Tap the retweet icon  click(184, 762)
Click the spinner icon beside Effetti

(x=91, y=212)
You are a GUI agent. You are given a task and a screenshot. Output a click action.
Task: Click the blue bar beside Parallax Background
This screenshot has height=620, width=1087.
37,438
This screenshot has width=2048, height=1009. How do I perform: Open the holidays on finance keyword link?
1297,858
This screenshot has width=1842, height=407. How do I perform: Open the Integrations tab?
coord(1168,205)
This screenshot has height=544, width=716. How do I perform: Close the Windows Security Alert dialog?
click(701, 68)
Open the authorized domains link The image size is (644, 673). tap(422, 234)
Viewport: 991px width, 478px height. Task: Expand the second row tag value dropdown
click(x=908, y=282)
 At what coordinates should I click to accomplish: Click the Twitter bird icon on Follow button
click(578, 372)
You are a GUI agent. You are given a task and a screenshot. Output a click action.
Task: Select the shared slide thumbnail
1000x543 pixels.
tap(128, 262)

------------------------------

WHAT YOU ARE ASKED TO DO :: Every record, word for word, must be returned.

ANSWER BOX ::
Tap the retweet icon  click(184, 762)
Click the spinner icon beside Effetti

(x=91, y=212)
You are a GUI agent. You are given a task and a screenshot. Output a click action.
Task: Click the blue bar beside Parallax Background
This screenshot has height=620, width=1087.
37,438
This screenshot has width=2048, height=1009. How do I perform: Open the holidays on finance keyword link?
1297,858
This screenshot has width=1842, height=407. How do I perform: Open the Integrations tab?
coord(1168,205)
This screenshot has height=544, width=716. How do I perform: Close the Windows Security Alert dialog?
click(701, 68)
Open the authorized domains link The image size is (644, 673). tap(422, 234)
Viewport: 991px width, 478px height. Task: Expand the second row tag value dropdown
click(x=908, y=282)
 At what coordinates should I click to accomplish: Click the Twitter bird icon on Follow button
click(578, 372)
You are a GUI agent. You are given a task and a screenshot. Output a click action.
Task: Select the shared slide thumbnail
1000x543 pixels.
tap(128, 262)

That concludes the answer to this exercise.